Perhaps the most reflective of this cross-cultural sentiment of helplessness and inutility towards the wall is encapsulated in the sentiment of an Israeli community leader who had moved to the open spaces of the country only to find that he was forbidden to cross the border and visit his Palestinian neighbors. In 2000, seizing on the national headline news of an Arab boy who had drowned while saving two Israeli boys on the beach in order to initiate a goodwill gesture between the two communities, he soon found his olive branch efforts stalled by bureaucracy before being effectively cancelled by the advent of the second intifada. Addressing the neighboring city's mayor and his colleagues, he expresses his continued dedication towards meeting them and working towards the realization of an Arab-Israeli reconciliation wthin his lifetime.

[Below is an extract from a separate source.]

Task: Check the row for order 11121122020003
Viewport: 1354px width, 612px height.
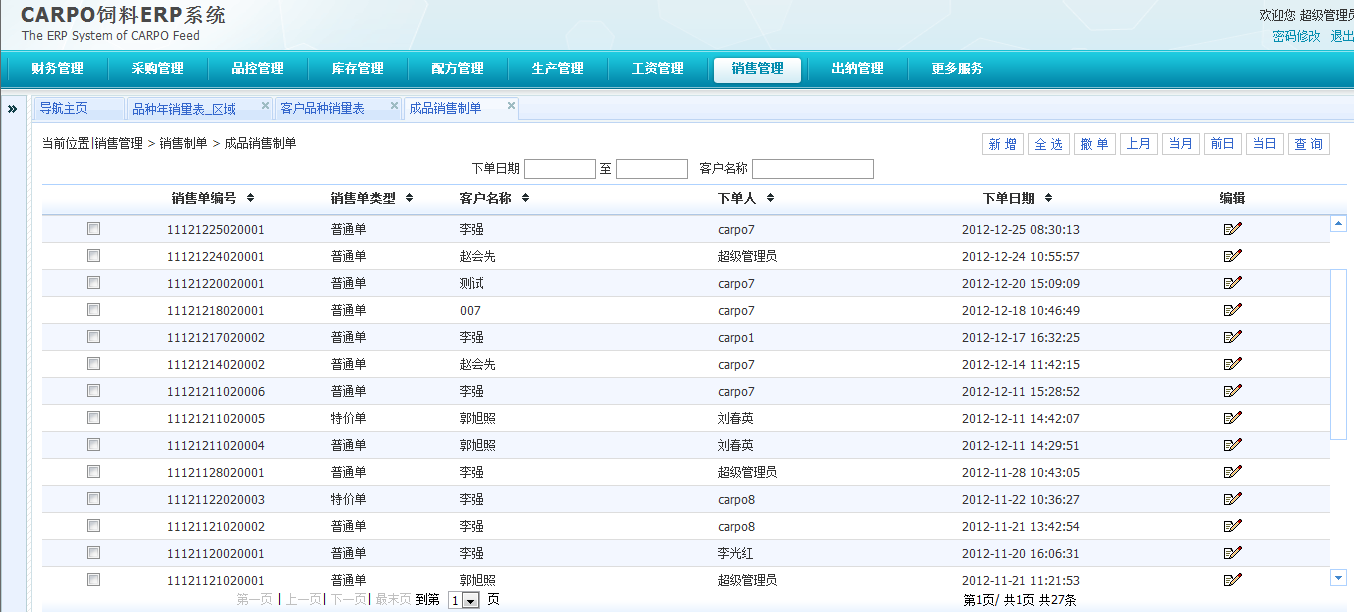Action: 94,499
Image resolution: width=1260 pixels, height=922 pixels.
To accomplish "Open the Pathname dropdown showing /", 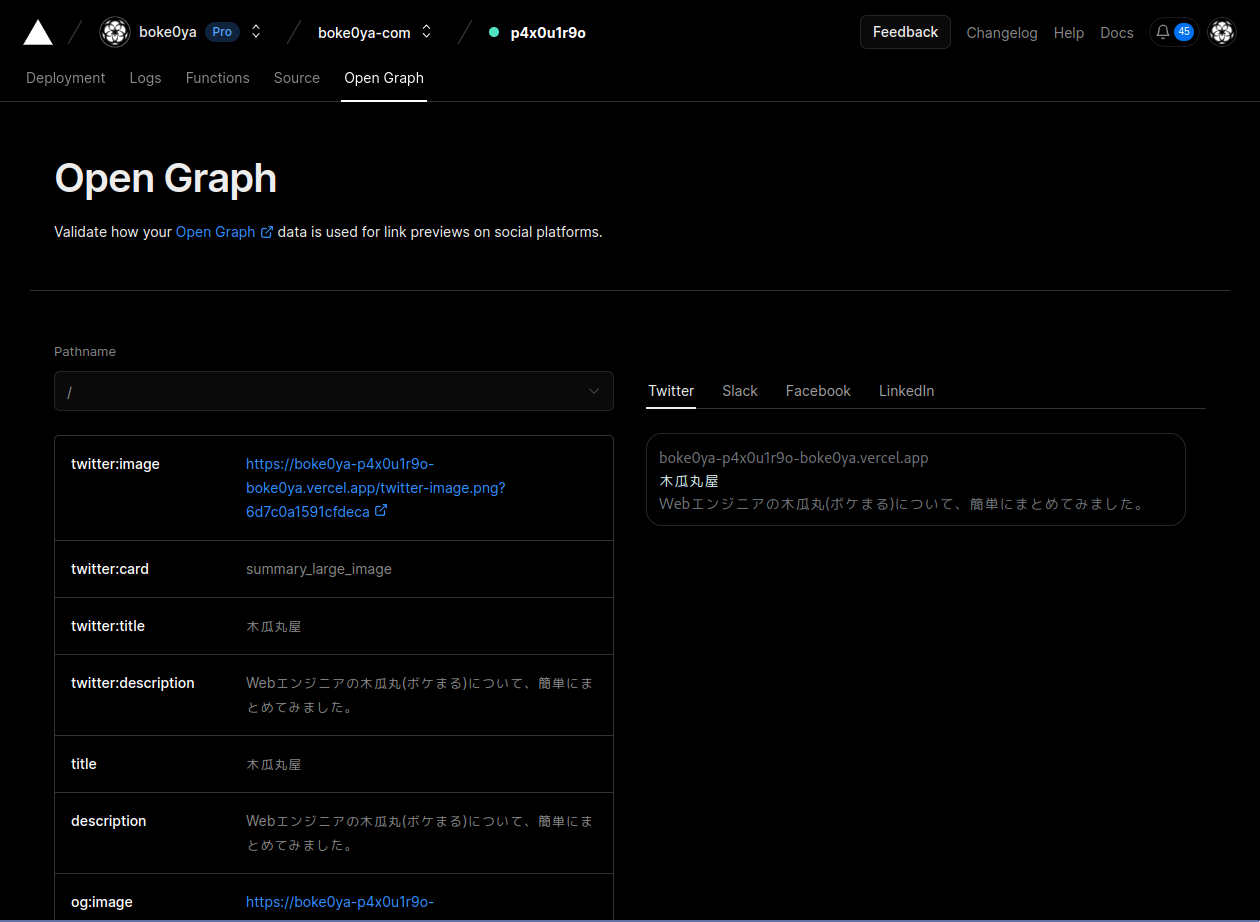I will click(334, 391).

Posted by acquarello on Jun 12, 2005 | | Comments (2) | Filed under 2005, Human Rights Watch

Still Life, 2004

Shot in the occupied territories (in particular, East Jerusalem and the southern Gaza strip), and composed of a series of landscape shots of unidentifiable rubble and twisted rebar from razed Palestinian homes, bulldozed agricultural fields, and separation walls against a repetitive, dispassionate speaker articulating a series of open-ended questions on the meaning of the images (Who's responsible? Would you live here? Who's paying for this?...), Still Life is compact, incendiary, and effective exposition on the cycle of tragedy, violence, and disenfranchisement caused by the occupation. Inasmuch as the filmmaker's near monotonic delivery of provocative questions had the overall effect of creating auditory abstraction from the power of the disturbing visuals (an overlaid sequence of typed questions set against the cacophany of tearing, friction, and rupture would have better served to concentrate the viewer's focus on the images), I greatly admired Cynthia Mandansky's patience, strength, and courage of conviction in addressing all the (sometimes loaded) questions raised during the Q&A despite some overt hostility (and soapbox grandstanding) from a few members of the audience who strongly disagreed with her point of view (mostly in a similar finger-pointing vein of laying blame and demands to show "both sides" of the story that has been lobbed at other filmmakers confronting this issue from a counterpoint perspective). Articulating a similar comment that I had attempted to convey in an article on Peace, Propaganda, and the Promised Land to demystify the notion that a documentary should present a balanced and impartial account of its subject (particularly in situations were readily accessible media coverage of the issues has revealed a systematic pattern of journalistic bias and dispoportionality), Madansky makes a compelling argument for the role of the filmmaker to provoke and challenge coventional wisdom, status quo, social perception, and accepted reality.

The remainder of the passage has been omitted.